Tak ada yang bisa aku lakukan di usia 25 ini, tidak ada pula yang mengharapkan aku. Lulusan terbaik tidak membuatku dipandang, di pekerjaan justru lebih aneh. Rasanya sungguh tidak mungkin bicara dengan lelaki yang baru saja aku kenal masalah ini meski dia psikiater. Duduk di sebuah warung otak-otak di atas laut, memang di sini akhirnya. 

“Archella, sudah berapa lama?” Dia, bahkan mengajakku bicara.

“Jangan terlibat terlalu jauh,” aku menjeda perkataanku.  

“Tidak ada yang mau aku hidup.” 

“Sepertinya kau salah, ada seseorang yang berusaha menjadi psikiater karena mu. Orang yang berusaha tiga kali bunuh diri selama delapan tahun.” Sembari menyesap teh manis, lelaki itupun bertutur manis.

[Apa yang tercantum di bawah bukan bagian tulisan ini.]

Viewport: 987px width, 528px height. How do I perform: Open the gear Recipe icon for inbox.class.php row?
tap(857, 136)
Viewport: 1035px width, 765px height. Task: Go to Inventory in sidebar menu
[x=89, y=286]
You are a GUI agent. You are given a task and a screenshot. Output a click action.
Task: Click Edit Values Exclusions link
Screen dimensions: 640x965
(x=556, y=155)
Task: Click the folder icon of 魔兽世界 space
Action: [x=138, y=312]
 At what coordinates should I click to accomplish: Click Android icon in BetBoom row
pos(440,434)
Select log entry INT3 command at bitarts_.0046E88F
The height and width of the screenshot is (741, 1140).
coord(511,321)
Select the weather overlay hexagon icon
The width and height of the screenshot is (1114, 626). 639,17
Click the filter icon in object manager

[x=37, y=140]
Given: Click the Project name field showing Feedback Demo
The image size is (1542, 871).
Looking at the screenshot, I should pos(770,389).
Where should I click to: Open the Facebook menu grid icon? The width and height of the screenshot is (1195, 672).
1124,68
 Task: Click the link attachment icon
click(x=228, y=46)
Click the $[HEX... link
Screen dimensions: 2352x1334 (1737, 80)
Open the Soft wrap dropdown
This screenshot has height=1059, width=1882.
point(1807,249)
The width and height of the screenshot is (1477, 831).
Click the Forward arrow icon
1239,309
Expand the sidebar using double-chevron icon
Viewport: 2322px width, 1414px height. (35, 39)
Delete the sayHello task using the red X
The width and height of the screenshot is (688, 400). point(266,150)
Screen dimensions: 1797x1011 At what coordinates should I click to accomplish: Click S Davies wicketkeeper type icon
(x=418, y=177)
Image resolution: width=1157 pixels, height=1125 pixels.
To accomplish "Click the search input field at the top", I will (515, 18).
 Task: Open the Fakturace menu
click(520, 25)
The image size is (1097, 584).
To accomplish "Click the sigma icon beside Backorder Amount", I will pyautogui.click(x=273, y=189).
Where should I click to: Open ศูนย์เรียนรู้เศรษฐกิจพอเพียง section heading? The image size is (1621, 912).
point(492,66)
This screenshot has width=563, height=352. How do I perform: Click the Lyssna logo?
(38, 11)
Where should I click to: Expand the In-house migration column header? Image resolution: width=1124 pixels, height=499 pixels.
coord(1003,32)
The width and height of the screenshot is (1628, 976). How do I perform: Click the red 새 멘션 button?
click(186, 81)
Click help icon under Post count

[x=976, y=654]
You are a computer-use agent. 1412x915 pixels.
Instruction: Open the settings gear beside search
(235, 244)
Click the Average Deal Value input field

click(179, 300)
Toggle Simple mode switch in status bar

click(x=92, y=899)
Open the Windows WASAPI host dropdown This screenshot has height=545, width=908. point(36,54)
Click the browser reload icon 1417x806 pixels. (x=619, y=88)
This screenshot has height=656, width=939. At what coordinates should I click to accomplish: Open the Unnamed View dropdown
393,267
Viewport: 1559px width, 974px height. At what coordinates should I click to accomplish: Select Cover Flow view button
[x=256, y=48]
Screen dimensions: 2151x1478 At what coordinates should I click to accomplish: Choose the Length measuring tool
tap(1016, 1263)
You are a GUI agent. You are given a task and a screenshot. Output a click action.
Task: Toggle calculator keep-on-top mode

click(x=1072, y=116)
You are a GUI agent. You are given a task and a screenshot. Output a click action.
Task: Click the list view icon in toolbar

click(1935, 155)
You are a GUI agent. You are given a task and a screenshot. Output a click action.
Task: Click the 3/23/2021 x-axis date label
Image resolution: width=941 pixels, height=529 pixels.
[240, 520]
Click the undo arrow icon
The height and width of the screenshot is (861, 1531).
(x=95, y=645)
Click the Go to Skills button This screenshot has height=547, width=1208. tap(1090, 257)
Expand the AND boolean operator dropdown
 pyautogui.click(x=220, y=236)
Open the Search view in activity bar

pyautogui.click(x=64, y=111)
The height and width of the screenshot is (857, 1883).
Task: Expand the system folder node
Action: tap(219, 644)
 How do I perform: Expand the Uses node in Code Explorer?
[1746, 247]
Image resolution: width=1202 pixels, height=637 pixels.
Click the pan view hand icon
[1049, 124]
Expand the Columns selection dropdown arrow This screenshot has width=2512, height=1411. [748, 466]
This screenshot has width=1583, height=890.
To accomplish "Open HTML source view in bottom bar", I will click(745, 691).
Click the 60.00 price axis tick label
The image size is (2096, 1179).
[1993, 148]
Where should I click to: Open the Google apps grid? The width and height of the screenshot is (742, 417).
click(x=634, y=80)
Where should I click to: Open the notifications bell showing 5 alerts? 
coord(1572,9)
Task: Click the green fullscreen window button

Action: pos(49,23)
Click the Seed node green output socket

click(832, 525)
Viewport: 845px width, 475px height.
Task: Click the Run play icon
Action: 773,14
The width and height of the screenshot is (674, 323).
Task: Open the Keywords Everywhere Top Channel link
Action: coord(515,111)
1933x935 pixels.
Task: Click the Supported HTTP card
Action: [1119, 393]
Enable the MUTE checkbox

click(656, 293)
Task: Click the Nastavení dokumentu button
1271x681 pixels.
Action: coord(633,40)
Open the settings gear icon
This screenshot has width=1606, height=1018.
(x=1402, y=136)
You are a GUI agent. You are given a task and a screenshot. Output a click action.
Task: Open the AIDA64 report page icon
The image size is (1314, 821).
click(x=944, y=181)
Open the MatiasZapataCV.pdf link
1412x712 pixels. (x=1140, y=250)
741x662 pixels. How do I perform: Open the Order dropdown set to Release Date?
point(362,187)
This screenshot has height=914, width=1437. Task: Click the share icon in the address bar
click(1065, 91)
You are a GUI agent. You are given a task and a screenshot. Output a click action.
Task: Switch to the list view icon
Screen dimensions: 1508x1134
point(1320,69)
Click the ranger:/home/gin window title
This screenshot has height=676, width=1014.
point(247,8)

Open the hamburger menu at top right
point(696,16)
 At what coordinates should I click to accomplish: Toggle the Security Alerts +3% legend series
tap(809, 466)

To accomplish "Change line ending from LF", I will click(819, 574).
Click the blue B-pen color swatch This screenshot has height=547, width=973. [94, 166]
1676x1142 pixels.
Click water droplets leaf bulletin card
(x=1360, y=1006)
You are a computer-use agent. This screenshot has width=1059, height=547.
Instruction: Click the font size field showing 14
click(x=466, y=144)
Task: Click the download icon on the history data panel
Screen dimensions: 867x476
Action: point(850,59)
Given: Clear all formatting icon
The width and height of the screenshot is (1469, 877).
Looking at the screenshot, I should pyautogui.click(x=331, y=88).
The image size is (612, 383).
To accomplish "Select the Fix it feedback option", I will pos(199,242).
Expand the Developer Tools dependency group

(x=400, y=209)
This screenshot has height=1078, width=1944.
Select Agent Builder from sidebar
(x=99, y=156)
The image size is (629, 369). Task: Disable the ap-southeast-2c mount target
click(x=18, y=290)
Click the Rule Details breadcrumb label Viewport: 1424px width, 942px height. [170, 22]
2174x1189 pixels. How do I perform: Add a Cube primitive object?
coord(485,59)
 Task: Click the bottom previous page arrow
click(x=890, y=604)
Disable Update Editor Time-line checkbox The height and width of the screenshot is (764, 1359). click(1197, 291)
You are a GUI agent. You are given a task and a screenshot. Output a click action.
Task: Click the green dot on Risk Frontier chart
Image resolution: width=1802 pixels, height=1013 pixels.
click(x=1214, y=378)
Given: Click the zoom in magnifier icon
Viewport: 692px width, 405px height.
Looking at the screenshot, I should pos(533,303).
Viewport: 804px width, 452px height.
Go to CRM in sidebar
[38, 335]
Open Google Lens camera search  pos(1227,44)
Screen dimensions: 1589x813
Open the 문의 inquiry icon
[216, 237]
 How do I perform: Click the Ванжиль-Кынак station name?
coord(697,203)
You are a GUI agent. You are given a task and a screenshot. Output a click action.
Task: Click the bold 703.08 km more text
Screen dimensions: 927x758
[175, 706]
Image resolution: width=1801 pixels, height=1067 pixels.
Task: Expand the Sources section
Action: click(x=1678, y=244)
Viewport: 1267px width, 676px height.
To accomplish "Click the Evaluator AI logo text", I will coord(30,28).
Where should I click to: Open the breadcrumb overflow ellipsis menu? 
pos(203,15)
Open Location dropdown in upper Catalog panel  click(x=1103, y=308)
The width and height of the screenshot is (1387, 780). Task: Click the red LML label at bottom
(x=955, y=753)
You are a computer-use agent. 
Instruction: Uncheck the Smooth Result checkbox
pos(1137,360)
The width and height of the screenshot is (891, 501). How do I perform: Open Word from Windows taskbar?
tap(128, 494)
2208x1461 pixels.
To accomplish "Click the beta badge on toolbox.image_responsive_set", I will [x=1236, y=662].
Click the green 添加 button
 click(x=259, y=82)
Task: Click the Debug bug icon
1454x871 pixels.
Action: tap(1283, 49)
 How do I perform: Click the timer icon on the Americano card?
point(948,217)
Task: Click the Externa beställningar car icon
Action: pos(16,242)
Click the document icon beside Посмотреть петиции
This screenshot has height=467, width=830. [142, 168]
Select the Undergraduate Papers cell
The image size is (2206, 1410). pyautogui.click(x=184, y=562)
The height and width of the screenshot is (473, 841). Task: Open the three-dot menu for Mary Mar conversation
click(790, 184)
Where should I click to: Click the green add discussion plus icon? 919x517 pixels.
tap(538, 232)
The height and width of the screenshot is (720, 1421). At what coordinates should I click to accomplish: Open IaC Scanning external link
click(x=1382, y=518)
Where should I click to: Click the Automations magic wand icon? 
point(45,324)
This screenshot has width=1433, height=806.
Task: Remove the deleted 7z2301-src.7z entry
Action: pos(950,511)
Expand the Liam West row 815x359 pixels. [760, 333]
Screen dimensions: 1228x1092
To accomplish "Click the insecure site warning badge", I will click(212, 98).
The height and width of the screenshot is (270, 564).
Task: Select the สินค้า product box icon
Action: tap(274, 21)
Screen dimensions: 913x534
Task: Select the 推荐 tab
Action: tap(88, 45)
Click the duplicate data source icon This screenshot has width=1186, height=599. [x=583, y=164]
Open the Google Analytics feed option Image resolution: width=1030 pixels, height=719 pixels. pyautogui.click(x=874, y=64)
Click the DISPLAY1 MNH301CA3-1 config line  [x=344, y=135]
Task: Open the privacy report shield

“Oh, selamat kalau begitu. Setidaknya pernah sekali aku berharga dan sisanya tidak. Ya buat apa juga aku hidup, diasingkan di pekerjaan karena pekerjaan baik, diasingkan di perguruan tinggi karena lulusan terbaik, diasingkan keluarga karena dianggap beban perceraian. Aku tidak mau menikah karena ya … dunia ini terlalu busuk, bukan begitu?” Aku hanya mencoba kabur setelah ini, berharap ia benar-benar melepasku. 

“Aku ingin terlibat denganmu seumur hidupku kalau begitu jadikan aku tujuanmu. Jika kau diasingkan, pulanglah padaku.” Dia menyapu anak rambutku dengan halus. 

Apa ini yang aku rindukan? Sepertinya … tidak. Dunia berputar terbalik, mentari selalu terbit dari sebelah barat, tetapi aku tidak mati sampai hari ini. Bau anyir khas hasil laut menyapu indra penciumanku kali ini. Chandra namanya, lelaki yang sekali lagi menyelamatkan aku. Lelaki itu, bahkan selalu memperhatikanku. 

“Archella, makanlah yang banyak, selagi aku bersamamu. Bagaimana hari ini?” Lelaki itu masih lekat menatapku. 

“Biasa saja, hanya aku yang mau menyerah.”  

“Kalau dunia berakhir untukmu, aku juga kehilangan diriku. Ayo bertahan hidup bersama. Kau gadis yang bicara padaku saat semesta tak pernah mempercayaiku.” Senyum sore itu, rasanya tak ingin aku akhiri.